(1) Field of the Invention
The present invention relates to remote sensing and remote imaging, and more specifically to a method for processing hyper-spectral remote sensor data for the purpose of displaying the spatial tracks of energy sources in multi-spectral images corresponding to the sensor data.
(2) Description of the Prior Art
Remote sensing of the energy signals of a moving vehicle or energy source for the purposes of tracking the vehicle or energy source has often been accomplished by measuring the intensity of the energy signals with sensors specifically designed to detect energy intensity. In remote sensing applications the sensor is often a planar array of sensing cells, each cell responding to the energy incident on its corresponding section of the array surface. In other applications, such as acoustic sensing, the received energy on sensor elements must be interpreted through a beam forming function to yield energy intensity in a set of spatially directed cells (more commonly called beams). Such a method is designed to track energy peaks as they move over time on the given set of sensor cells. The total broadband energy is plotted and visually displayed. Targets appear as peaks of energy in the display, and are tracked. One method of target tracking based on sensor level data is the Histogram Probabilistic Multi-Hypothesis Tracking (H-PMHT) algorithm. It is an application of the Expectation-Maximization (EM) method of target tracking. It uses a synthetic (multi-dimensional) histogram interpretation of the received power levels in all of the sensor cells. The data for the H-PMHT algorithm usually consists of broadband intensities on a set of spatial sensor cells. The H-PMHT algorithm has its limitations. For example, in situations where more than one target is being tracked and the targets cross paths, the intensity of the energy signals of the targets merge, making it impossible to distinguish the energy between the two targets. In such a situation, the targets must be reacquired by the sensors after they have crossed resulting in a gap and delay in tracking information.
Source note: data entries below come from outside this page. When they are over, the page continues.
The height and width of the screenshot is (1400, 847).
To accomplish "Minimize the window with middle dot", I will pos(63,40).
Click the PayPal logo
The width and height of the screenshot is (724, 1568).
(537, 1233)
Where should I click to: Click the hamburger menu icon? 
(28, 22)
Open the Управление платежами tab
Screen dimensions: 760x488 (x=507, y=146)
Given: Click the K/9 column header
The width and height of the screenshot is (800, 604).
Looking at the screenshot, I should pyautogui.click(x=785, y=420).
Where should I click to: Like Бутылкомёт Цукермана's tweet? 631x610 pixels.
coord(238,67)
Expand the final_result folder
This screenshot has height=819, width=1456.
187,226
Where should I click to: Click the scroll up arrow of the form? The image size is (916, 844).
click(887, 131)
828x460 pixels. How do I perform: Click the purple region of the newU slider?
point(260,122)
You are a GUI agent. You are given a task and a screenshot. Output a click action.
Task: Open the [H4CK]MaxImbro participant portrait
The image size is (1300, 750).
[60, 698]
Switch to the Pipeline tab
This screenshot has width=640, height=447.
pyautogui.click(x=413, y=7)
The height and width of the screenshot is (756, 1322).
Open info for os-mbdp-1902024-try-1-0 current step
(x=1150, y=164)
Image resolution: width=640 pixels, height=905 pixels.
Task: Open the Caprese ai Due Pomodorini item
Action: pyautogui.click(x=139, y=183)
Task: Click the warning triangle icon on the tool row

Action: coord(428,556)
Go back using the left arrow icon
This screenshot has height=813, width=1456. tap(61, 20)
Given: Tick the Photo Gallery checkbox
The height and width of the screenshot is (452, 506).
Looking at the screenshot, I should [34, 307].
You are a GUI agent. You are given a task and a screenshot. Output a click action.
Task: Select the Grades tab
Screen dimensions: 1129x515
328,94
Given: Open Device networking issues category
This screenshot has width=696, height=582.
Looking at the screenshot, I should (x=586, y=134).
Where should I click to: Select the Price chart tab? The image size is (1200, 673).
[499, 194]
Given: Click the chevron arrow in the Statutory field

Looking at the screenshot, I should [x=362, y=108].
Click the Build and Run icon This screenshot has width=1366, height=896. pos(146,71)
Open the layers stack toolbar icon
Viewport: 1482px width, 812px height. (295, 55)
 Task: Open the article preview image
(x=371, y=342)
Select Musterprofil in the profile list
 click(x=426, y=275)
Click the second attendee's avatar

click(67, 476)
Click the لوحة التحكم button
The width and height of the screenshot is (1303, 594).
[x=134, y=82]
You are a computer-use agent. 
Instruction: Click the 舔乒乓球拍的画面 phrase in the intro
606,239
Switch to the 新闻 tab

U.S. patent application Ser. No. 10/214,551 to Struzinski teaches a method and system for predicting and detecting the crossing of two target tracks in a bearing versus time coordinate frame. The method/system uses a series of periodic bearing measurements of the two target tracks to determine a bearing rate and a projected intercept with a bearing axis of the bearing versus time coordinate frame. A crossing time tc for the two target tracks is determined using the tracks' bearing rates and projected intercepts. A prediction that the two target tracks will cross results if a first inequality is satisfied while a detection that the two target tracks have crossed results if a second inequality is satisfied. This method does not, however, address the problem of distinguishing between and identifying the targets before, during and after they have crossed.
There is currently no reliable method by which targets can be consistently tracked and distinguished as they cross paths. What is needed is a method for tracking targets that does not rely solely on broadband energy signal intensity, but also utilizes the spectral aspects of the energy signal, combining both intensity and spectral data so that crossing targets can be tracked provided they have some degree of spectral distinction.